Aims: CNN technology already exists for highly accurate deterministic feature extraction of frontal views of the face and is widely employed in facial recognition applications. We will develop a similar CNN-based feature extractor from profile views of the face, which likely contains important information about potential intubation difficulty (Aim 1). We will then fuse this information with frontal facial information and patient demographics and bedside airway data (TMD and Mallampati class [MP]) and train an advanced algorithm to classify faces as easy- or difficult-to-intubate based on prospective observation of ground truth during induction of general anesthesia (Aim 2). We will compare performance of the derived algorithm to MP+TMD in both the derivation dataset as well as an independent validation dataset. We will test the hypothesis that the computer-derived algorithm will outperform classical bedside tests and improve prediction of difficult intubation. Finally, we will build a smartphone-based data entry tool to capture photographs, patient demographic information, and bedside airway examination data and transmit it to an HIPAA-compliant, encrypted online database (Aim 3). This will form the basis of a future completely automated airway prediction tool, based on our methods derived in this investigation.

Implications: Airway failure is still the #1 cause of anesthesia-related mortality, and most difficult intubations are unanticipated, but there are well-established guidelines and ever-expanding options for the management of the anticipated difficult airway.4 Therefore any improvement in airway prediction is likely to improve patient safety. Failed airway management is even more common outside the OR, and the safety improvement may be even more profound in the emergency department, ICU, or prehospital setting. Our proposal is closely aligned with the APSF’s current funding priorities, as it involves large numbers of patients, including the healthiest, uses advanced information technology to prevent harm, and focuses on a low-frequency but devastating complication, difficult or failed intubation. In the future, prediction of difficulty with additional aspects of airway management, including bag-mask ventilation, could also be modeled. The data entry tool could be coupled to a cloud-based feature extraction and prediction calculator, returning a prediction to end-users.

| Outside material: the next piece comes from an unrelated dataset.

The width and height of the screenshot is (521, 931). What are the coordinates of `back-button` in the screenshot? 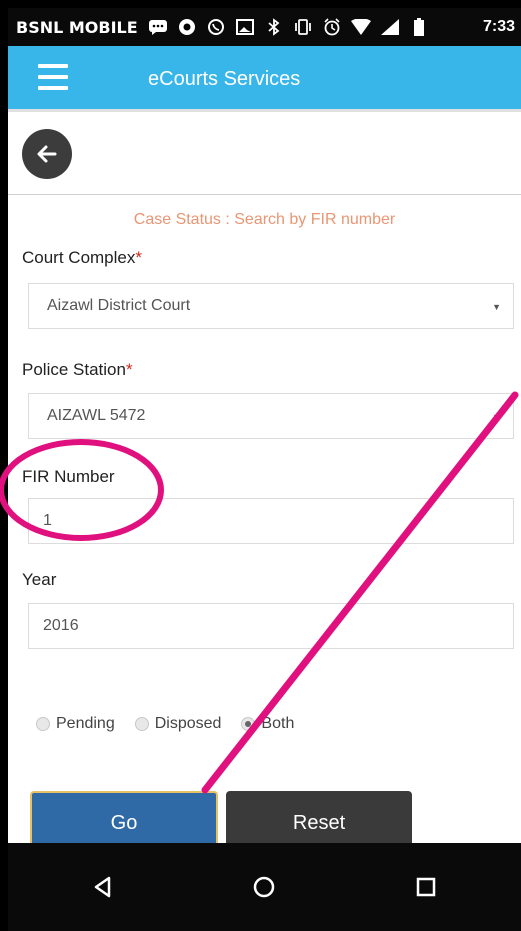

Funding: $150,000 (January 1, 2020–December 31, 2021). This grant was designated the APSF/Medtronic Research Award.


  1. Joffe AM, Aziz MF, Posner KL, et al. Management of difficult tracheal intubation: a closed claims analysis. Anesthesiology. 2019;131:818–29.
  2. Cook TM, MacDougall-Davis SR. Complications and failure of airway management. Br J Anaesth. 2012;109 Suppl 1:i68–i85.
  3. Connor CW, Segal S. Accurate classification of difficult intubation by computerized facial analysis. Anesth Analg. 2011;112:84–93.
  4. Apfelbaum JL, Hagberg CA, Caplan RA, et al. Practice guidelines for management of the difficult airway: an updated report by the American Society of Anesthesiologists Task Force on Management of the Difficult Airway. Anesthesiology. 2013;118:251–270.

The APSF would like to thank the above researchers and all grant applicants for their dedication to improve patient safety.


Dr. Howard is staff anesthesiologist at the VA Palo Alto Health Care System, professor of Anesthesiology at Stanford University School of Medicine and chair of the APSF Scientific Evaluation Committee.

Dr. Howard serves on the Board of Directors of the APSF and has no other conflicts of interest to declare.